What the task asks: Can you format the records below as a numbered list, starting at the line that contains "Given: Open the 角色介绍 page" and ending after the line that contains "(x=60, y=564)", with any blank lines left out?

BEGIN Input records

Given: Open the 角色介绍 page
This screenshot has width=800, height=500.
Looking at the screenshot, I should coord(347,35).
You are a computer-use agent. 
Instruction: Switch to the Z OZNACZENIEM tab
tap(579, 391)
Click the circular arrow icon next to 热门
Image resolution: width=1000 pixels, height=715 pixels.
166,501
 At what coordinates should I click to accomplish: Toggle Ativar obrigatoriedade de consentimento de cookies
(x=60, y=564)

END Input records
BEGIN Input records

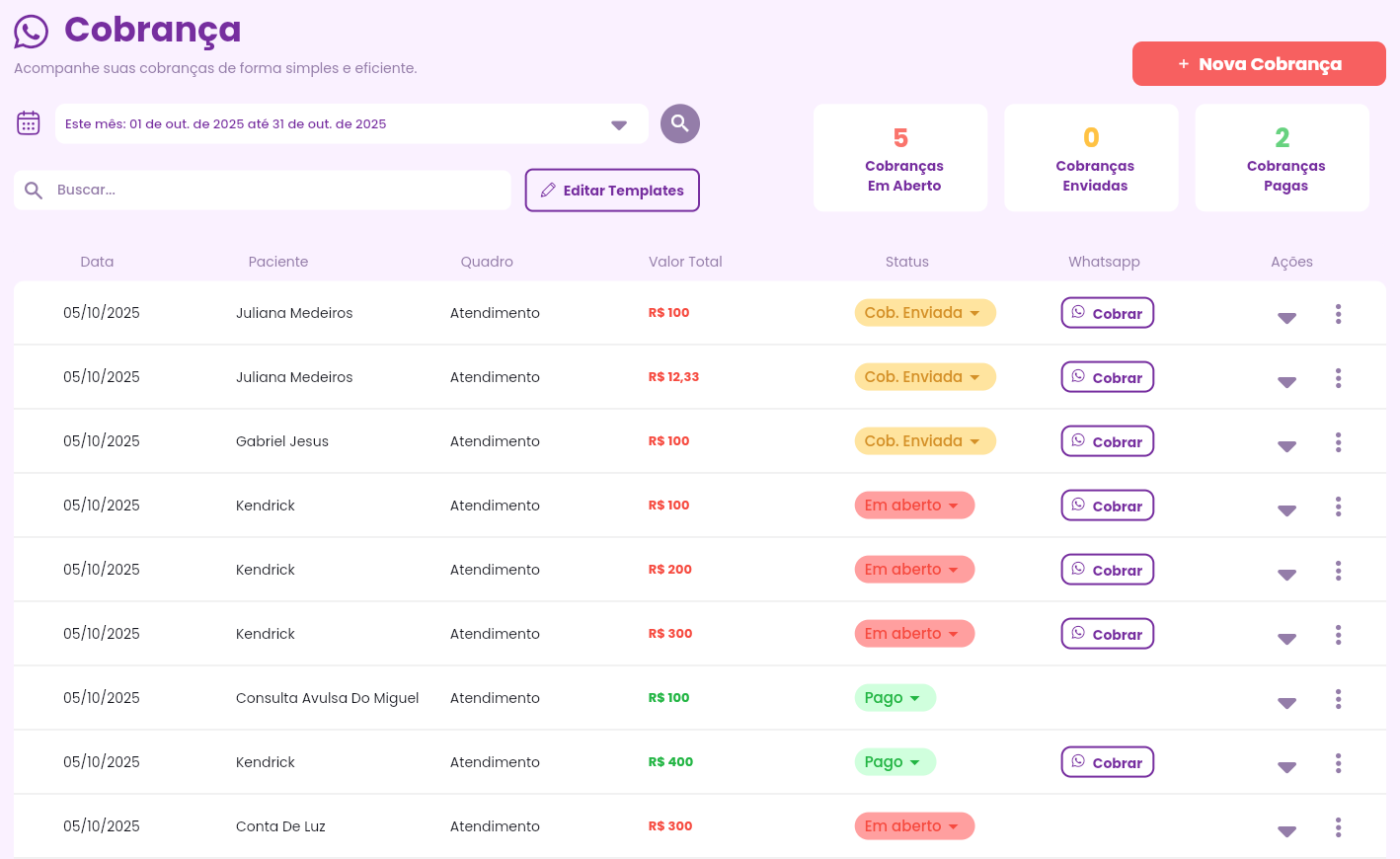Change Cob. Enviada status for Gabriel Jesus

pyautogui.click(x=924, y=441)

END Input records

Solution for this problem:
1. Given: Open the 角色介绍 page
2. This screenshot has width=800, height=500.
3. Looking at the screenshot, I should coord(347,35).
4. You are a computer-use agent. 
5. Instruction: Switch to the Z OZNACZENIEM tab
6. tap(579, 391)
7. Click the circular arrow icon next to 热门
8. Image resolution: width=1000 pixels, height=715 pixels.
9. 166,501
10.  At what coordinates should I click to accomplish: Toggle Ativar obrigatoriedade de consentimento de cookies
11. (x=60, y=564)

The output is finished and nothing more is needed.